The NHS is a global role model for universal health coverage | Layla McCay

Layla McCay

The UK is a leader in global health – and the NHS has become a global role model for universal health coverage. So what’s next, asks Layla McCay, director of international relations at the NHS Confederation.
As Dame Sally Davies prepares to step down from her role of CMO, she has taken an unusual approach to her final report. In ‘Health, our global asset – partnering for progress’, she has essentially published a collection of letters by the great and the good in global health, describing the trickiest of current global health challenges, celebrating the UK’s leadership thus far, and looking to our future role: how can the UK add most value to health around the world? Their words provide insights into what the world is gaining from the UK’s commitment to spending 0.7% of GNI on international development – and some interesting insight into how the NHS itself is influencing the world. 

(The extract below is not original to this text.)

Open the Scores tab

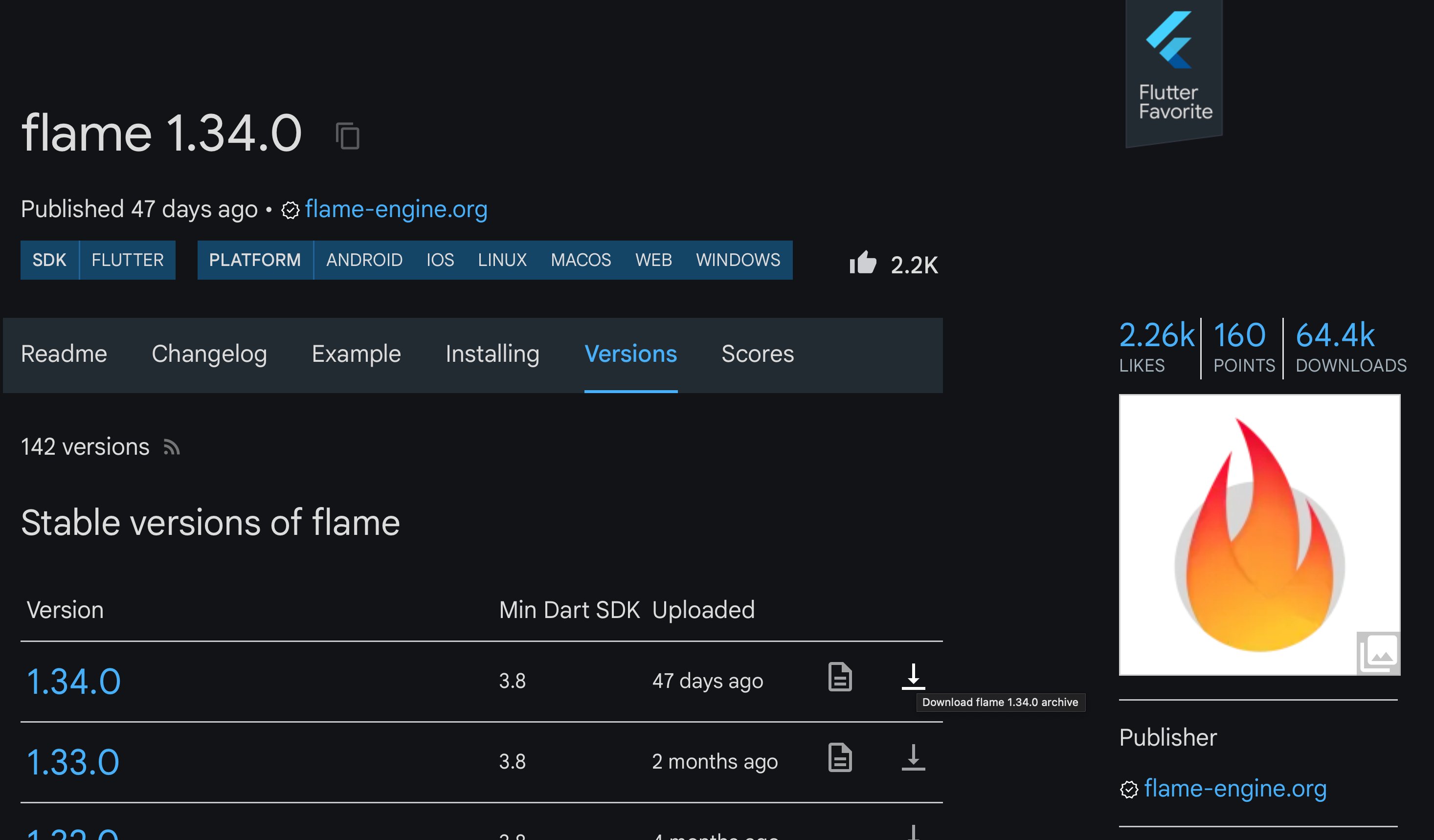[x=758, y=354]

The UK has had universal health coverage (UHC) since 1948: all individuals and communities have been able to receive the health services they need without suffering financial hardship, from health promotion to prevention, treatment, rehabilitation, and palliative care. With the advent of the Sustainable Development Goals, the whole world is now seeking to achieve this outcome by 2030, and Ban Ki-moon, now deputy chair of The Elders, says that other countries are looking to learn from the NHS’s famously impressive, efficient and equitable system. Building on that international renown, he calls upon the UK to take a global leadership role in promoting and championing the health, economic and political benefits of universal health coverage, primary care, and public financing, with services provided free at the point of delivery.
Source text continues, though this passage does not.